>>>
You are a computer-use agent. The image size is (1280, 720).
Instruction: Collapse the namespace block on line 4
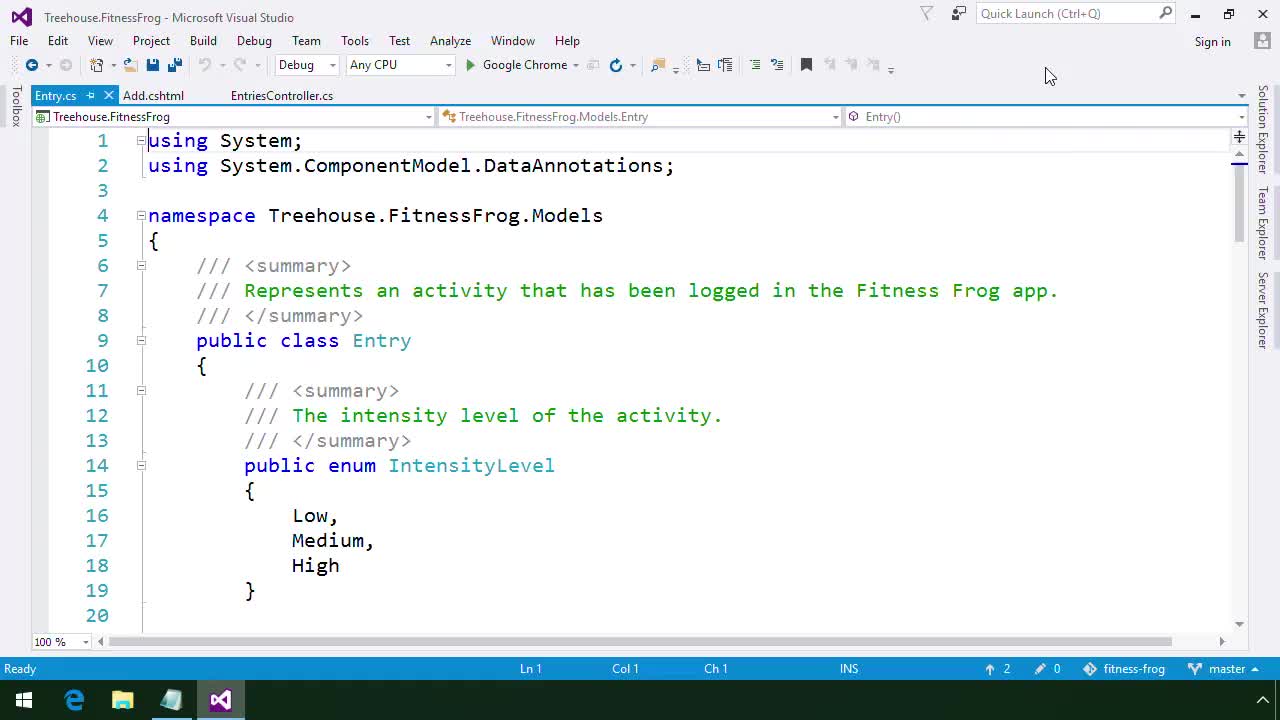(141, 216)
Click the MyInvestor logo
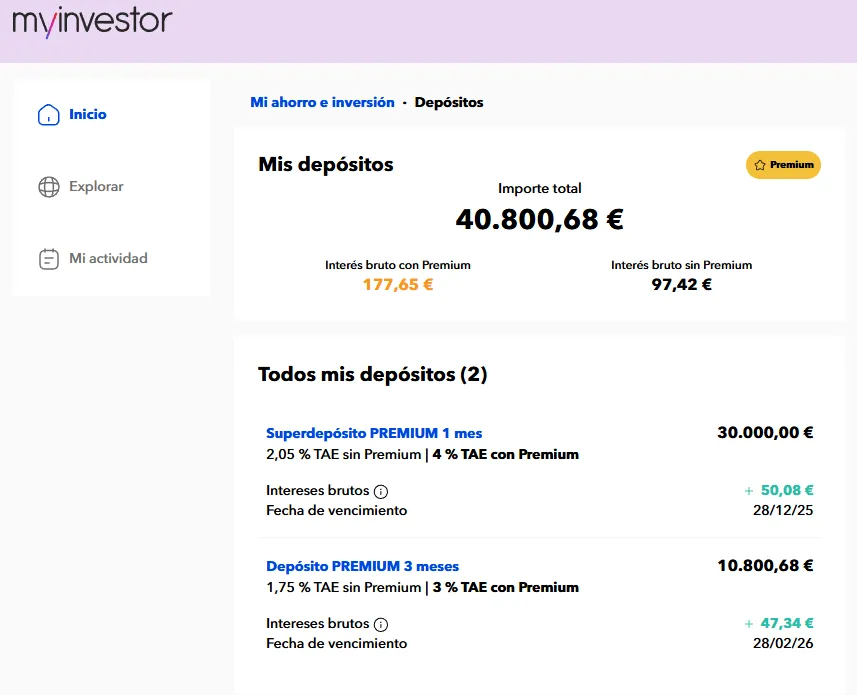Image resolution: width=857 pixels, height=695 pixels. point(90,20)
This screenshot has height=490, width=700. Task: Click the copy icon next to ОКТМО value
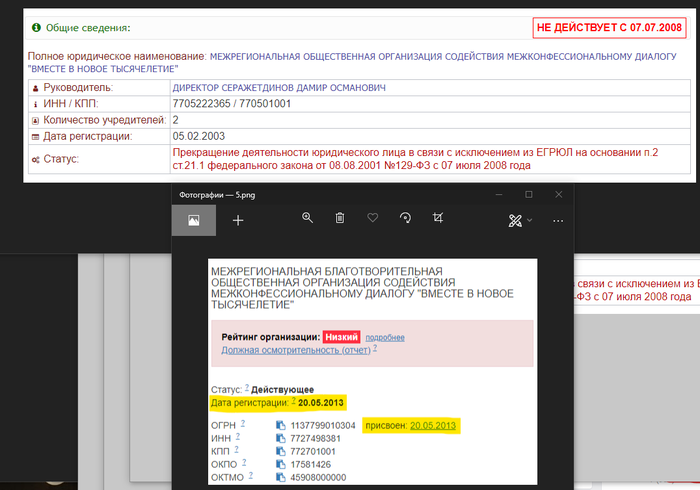point(280,476)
<<<
WHAT YOU WILL DO: Copy word for word every line from the one holding "Instruction: Collapse the" to the end of the listing, both ends included, but do not copy any pictures.

WRITTEN ANSWER:
Instruction: Collapse the namespace block on line 4
(141, 216)
Click the MyInvestor logo
Image resolution: width=857 pixels, height=695 pixels. point(90,20)
This screenshot has height=490, width=700. Task: Click the copy icon next to ОКТМО value
point(280,476)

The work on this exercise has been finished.